WHAT TO DO |
Identify each line below that contains the word "Select" and copy those lines in full.

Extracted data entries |
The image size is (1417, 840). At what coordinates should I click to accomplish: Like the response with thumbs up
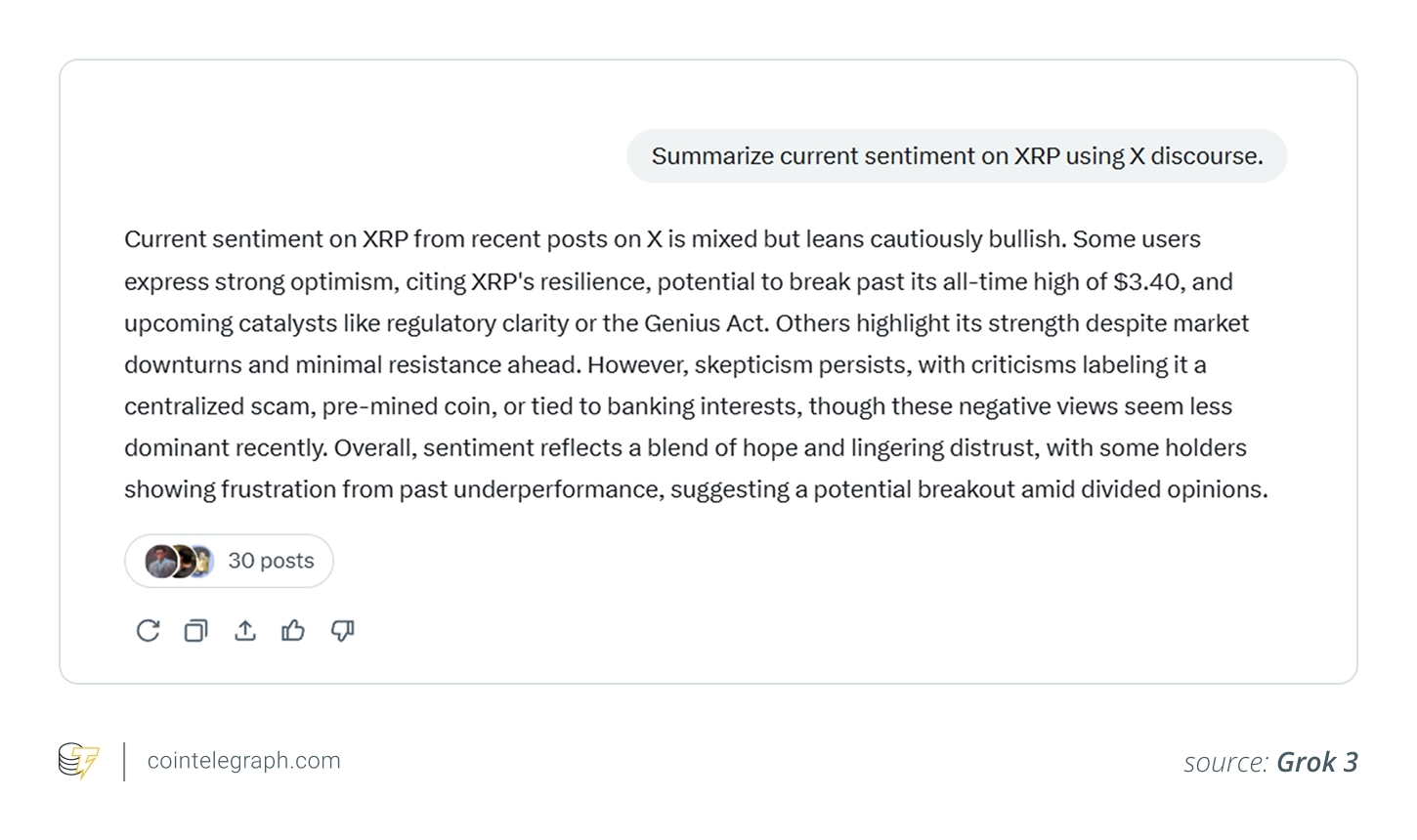293,631
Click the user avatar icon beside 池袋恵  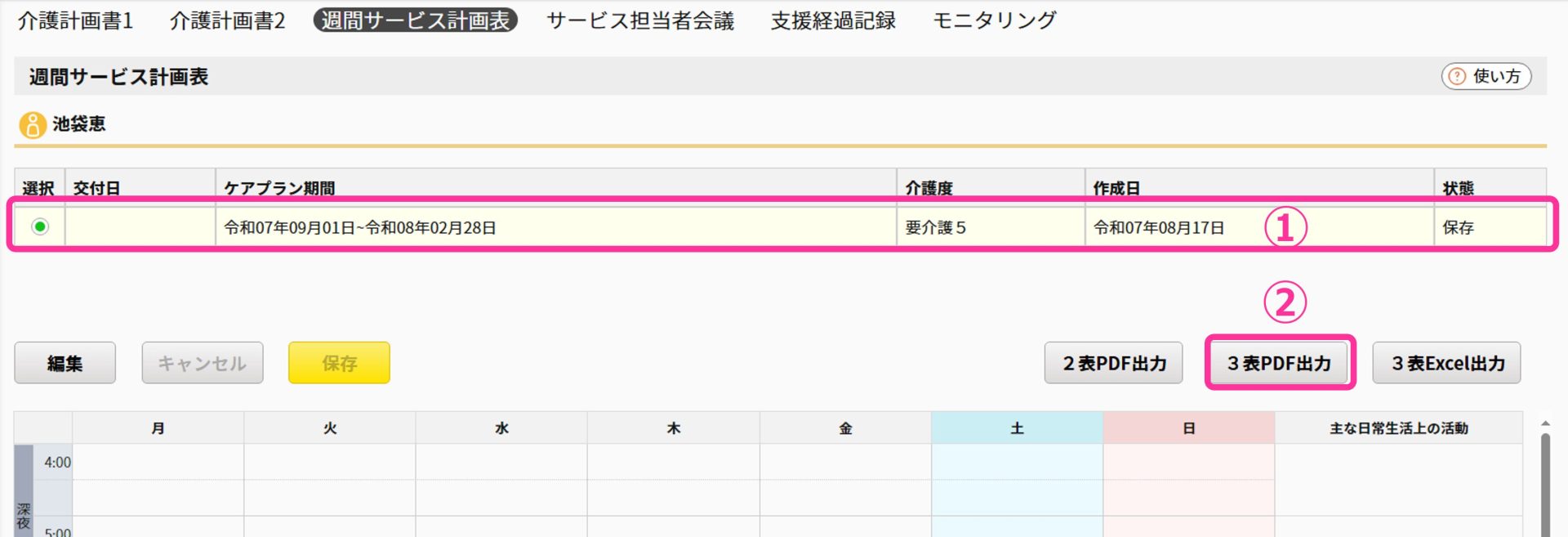32,125
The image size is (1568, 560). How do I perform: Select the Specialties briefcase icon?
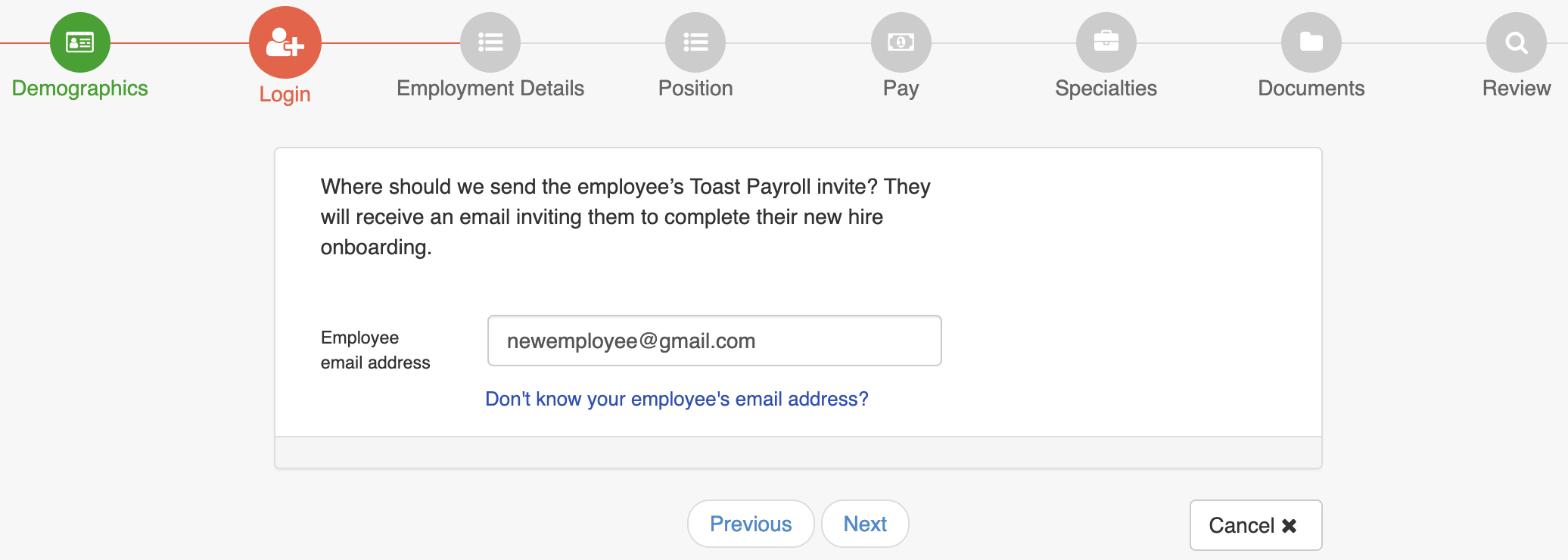(1106, 42)
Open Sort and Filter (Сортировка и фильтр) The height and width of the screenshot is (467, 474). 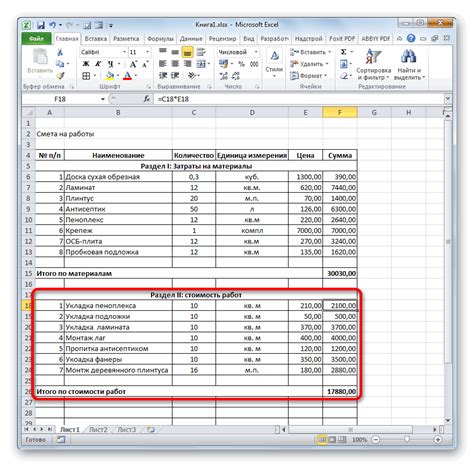[x=373, y=64]
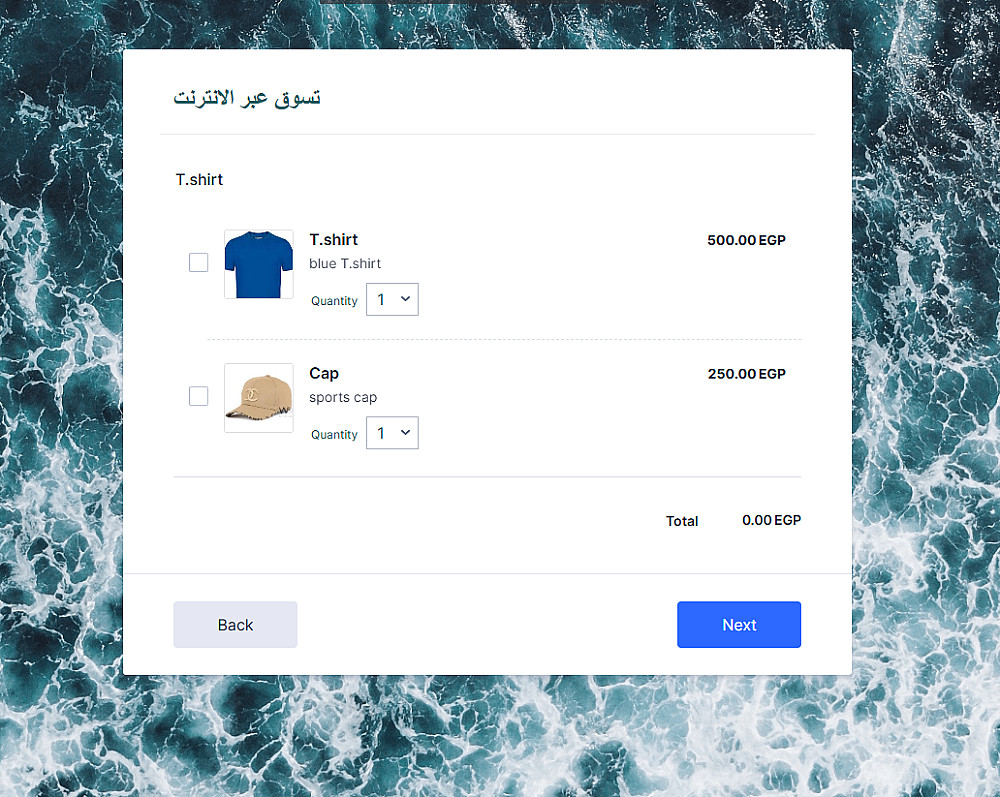The image size is (1000, 797).
Task: Select the bold T.shirt product title
Action: pyautogui.click(x=334, y=240)
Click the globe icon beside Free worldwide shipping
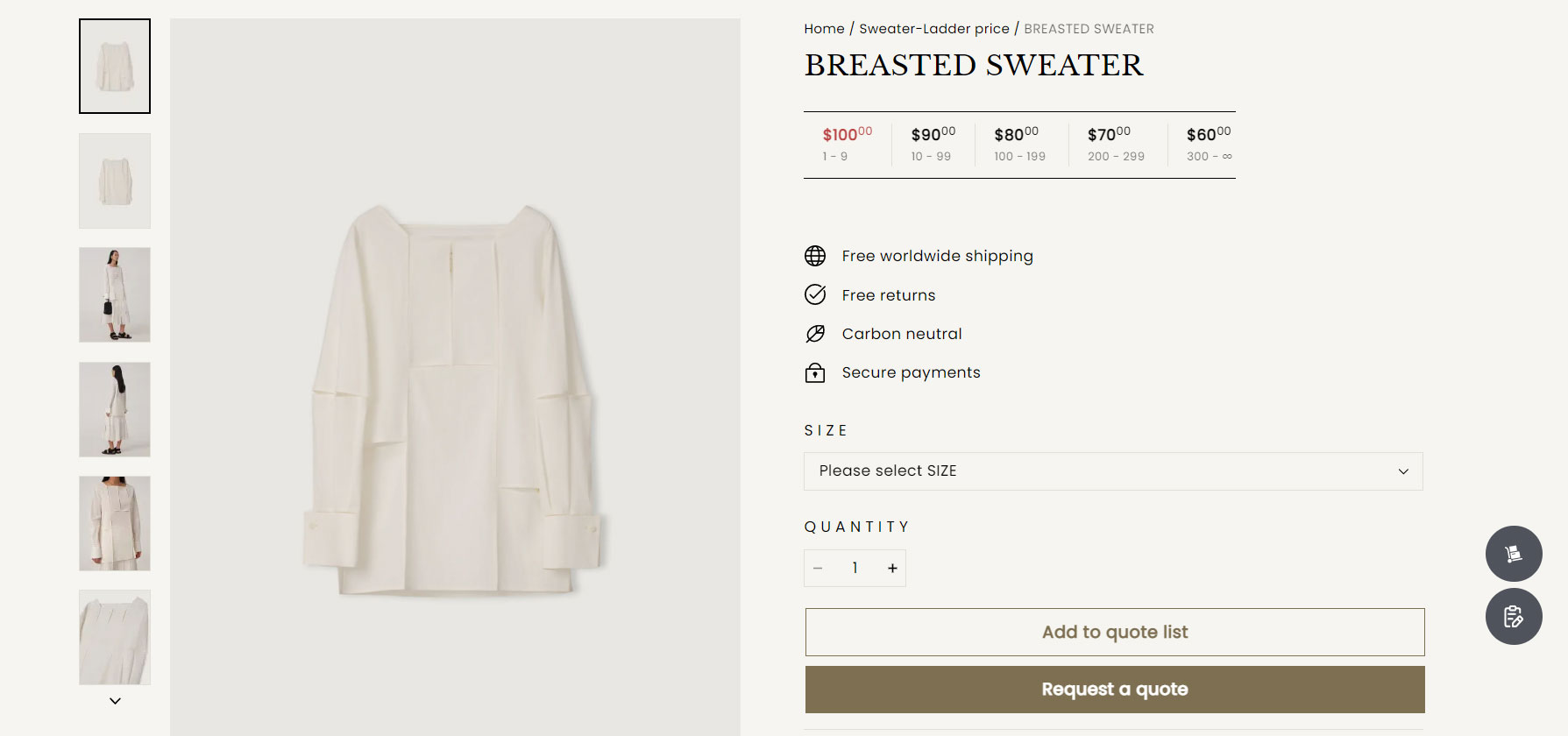The image size is (1568, 736). tap(815, 256)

TASK ANSWER |
The image size is (1568, 560). How do I perform: Select the Specialties briefcase icon?
Task: Select the bold T.shirt product title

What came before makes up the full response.